--- BEGIN ---
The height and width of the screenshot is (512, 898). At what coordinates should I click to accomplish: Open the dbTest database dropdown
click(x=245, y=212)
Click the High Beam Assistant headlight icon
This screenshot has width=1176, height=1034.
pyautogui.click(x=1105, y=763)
--- END ---
§ DIRECTIONS
Rewrite all of the records above as a numbered list with one line per item, leaving out any blank lines.

§ FINAL RESULT
1. The height and width of the screenshot is (512, 898). At what coordinates should I click to accomplish: Open the dbTest database dropdown
2. click(x=245, y=212)
3. Click the High Beam Assistant headlight icon
4. This screenshot has width=1176, height=1034.
5. pyautogui.click(x=1105, y=763)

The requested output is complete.